Once on the scene, the team members observe the situation and wait for the clinician in charge to say whether any physical restraint is necessary. Especially when the disruptive person is a patient, the nurse or doctor determines whether the team makes any physical contact. But if it is apparent that the person will injure himself or others, the team can act immediately.
In addition, there is a separate call-out system that allows the team to be called only as a precautionary measure. Buttons are provided in the same areas with Code Green buttons, but in a few additional areas such as the main lobby information desk. When these buttons are activated, team members are asked to report to the area and only observe in case a situation develops.
Team works together to best advantage
The team’s formal training allows the members to work as a unit, knowing how each will approach the situation, who will give instructions, and what should and should not be done. Other hospital staff understand that these are specially trained employees, so they do not interfere. The uniformed security guards appreciate knowing that others are present to help, but also that they know what they are doing.
"If one person has one way of doing something, and another person has another way, someone can get hurt," Gormican explains. "The team structure helps keep people from getting carried away. Without it, you might just have a well-intentioned bystander jump in to help and end up making the problem worse."
The emergency response team does not wear uniforms, special badges, or other identifiers. In fact, the members and uniformed guards remove all badges, ties, watches, and anything else that could be used as a weapon. Identifying the members is not a critical need because, when the situation has escalated to violence, the disruptive person is going to ignore symbols of authority. After each incident, hospital officials file reports on the incident and evaluate the response for any possible improvements. (See p. 141 for a sample form.)

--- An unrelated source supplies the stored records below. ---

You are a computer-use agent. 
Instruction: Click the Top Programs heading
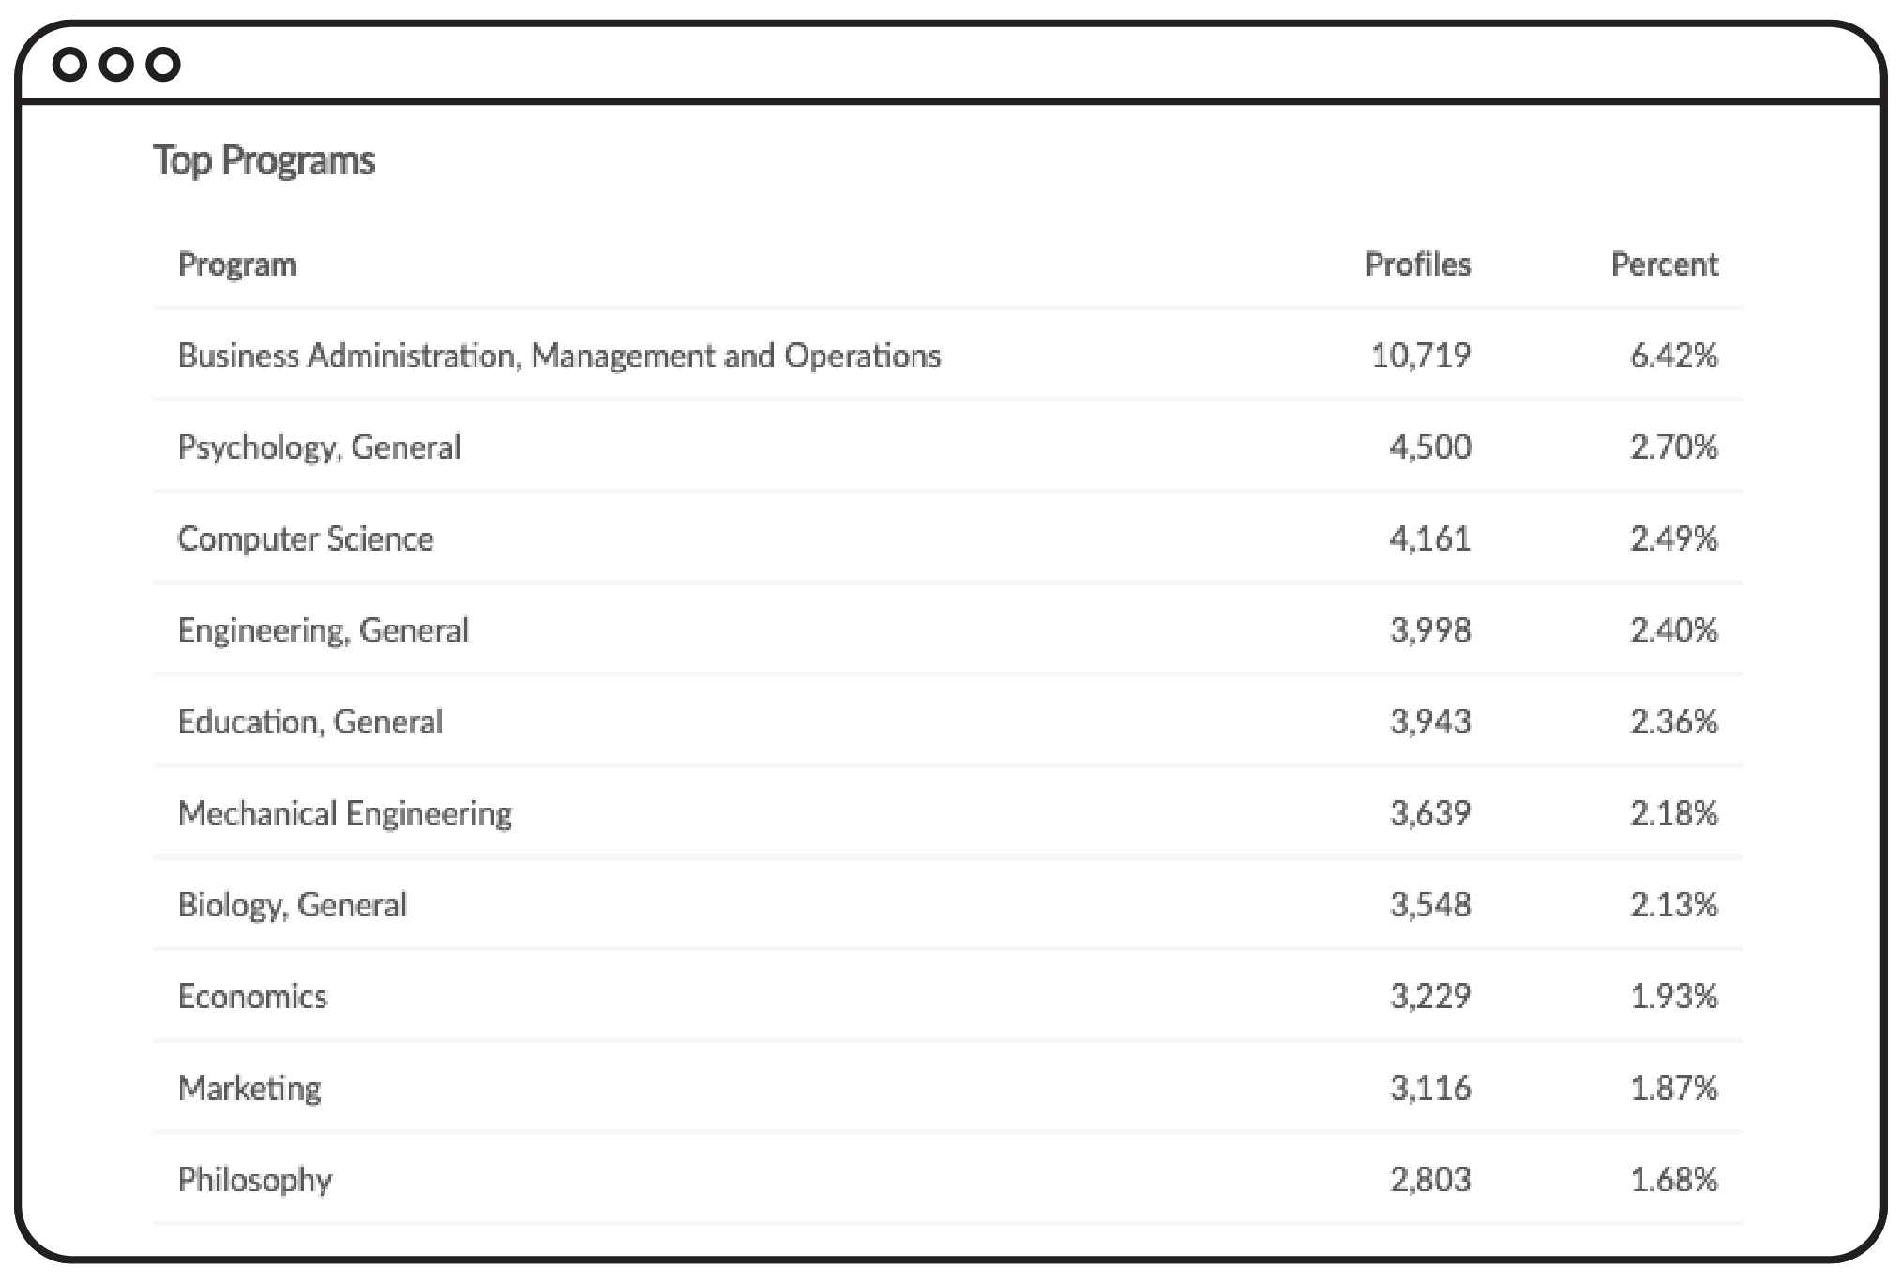tap(264, 160)
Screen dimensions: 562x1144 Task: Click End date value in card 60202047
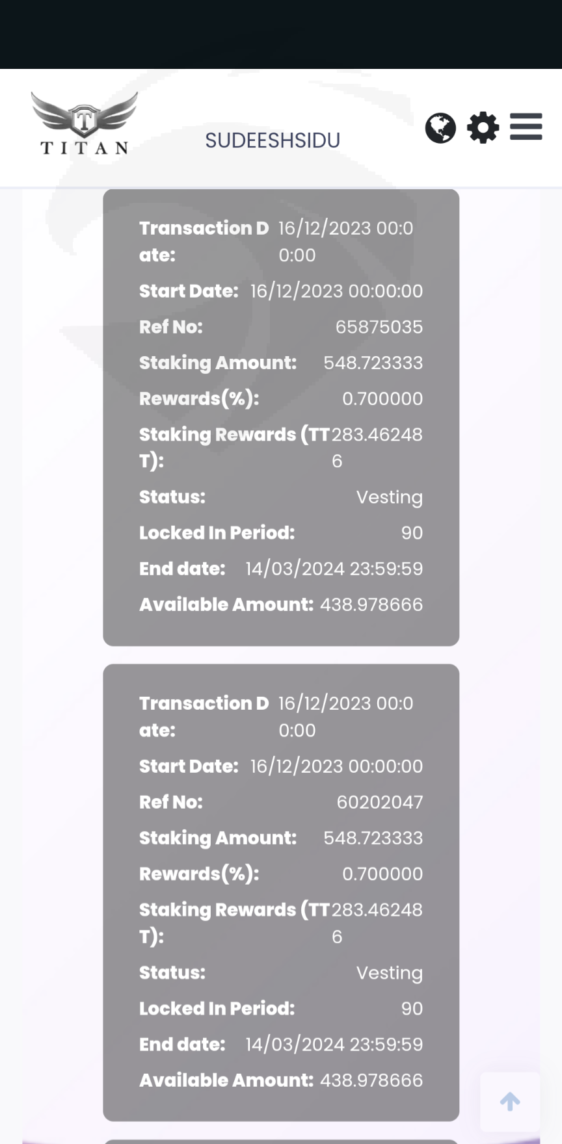(334, 1044)
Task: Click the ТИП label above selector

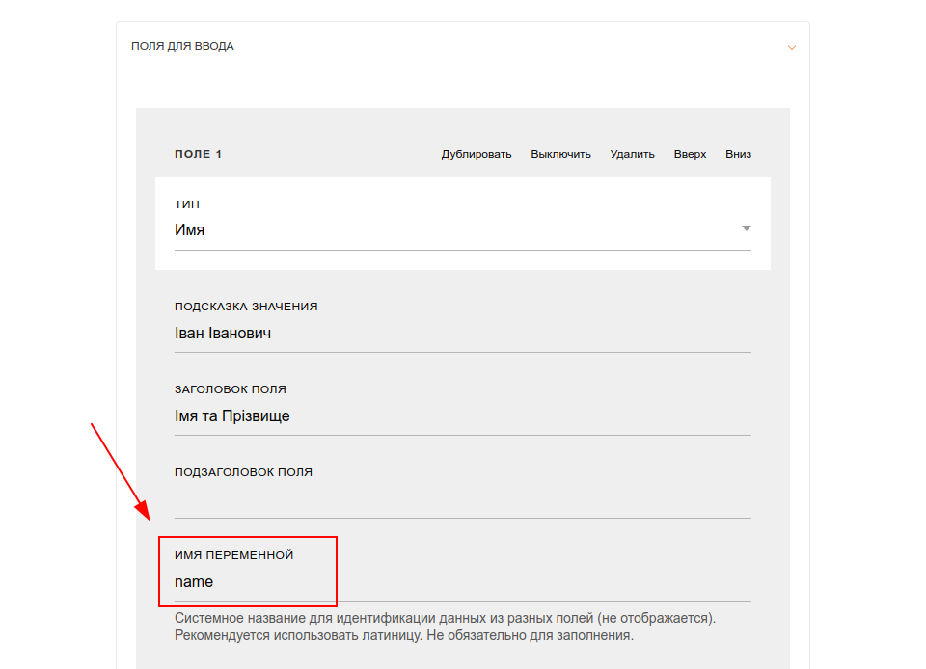Action: click(186, 204)
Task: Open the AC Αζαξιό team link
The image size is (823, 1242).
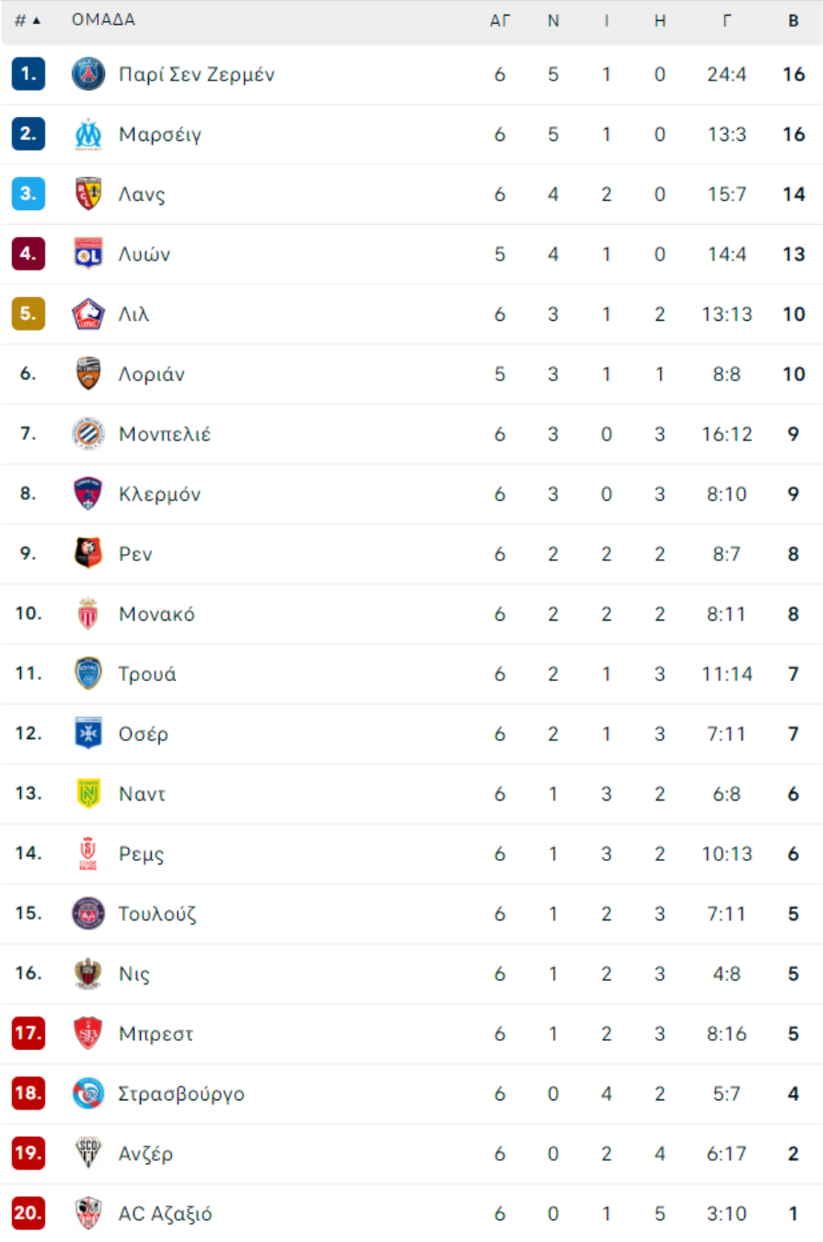Action: click(x=165, y=1214)
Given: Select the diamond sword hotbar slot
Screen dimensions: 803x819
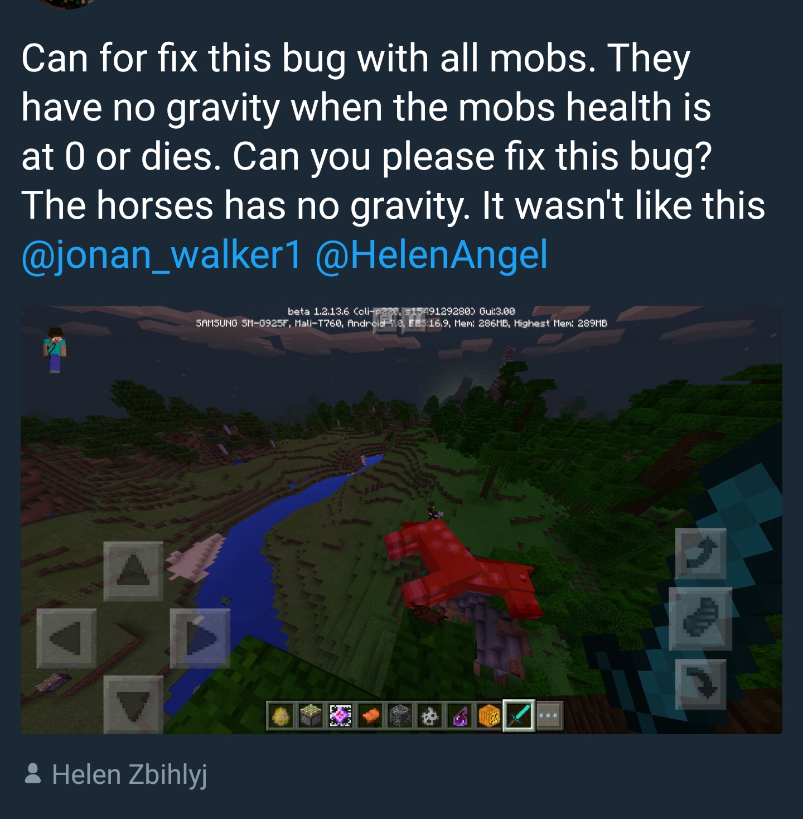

The team is called out about 25 times per year, and most of those incidents do involve a physical confrontation. The formal training was first provided in April.
"It is too early to obtain numerical proof that the team response is yielding benefits, but we suspect we are achieving fewer injuries to patients and staff," Gormican notes. "We have had serious incidents in which we were pleased that there were no injuries, and we knew there could have been."
Aschenbrenner also says it is too soon to know if the emergency response program will lower hospital liability risks, insurance premiums, and workers’ compensation costs, but she suspects that all of those benefits will accrue with time. She also recalls incidents in which the team may have averted injuries that could have resulted in lawsuits against the hospital.
In one incident, a patient who was very ill decided that he was going home at 3 a.m. and attempted to walk out of the hospital. The man was not a psychiatric patient, but he was confused. Because he was large and strong, the clinical staff could not convince him to return to his room. The emergency response team was summoned and gently took the man back to his room.
Another incident involved a psychiatric patient who was found running through the halls. He then returned to his room and began assaulting his roommate. The response team was able to rescue the roommate and control the violent patient until the clinical staff could sedate him.
"We have responsibility to protect people in those situations, so we easily could have been sued if we didn’t have a way to respond," the risk manager says.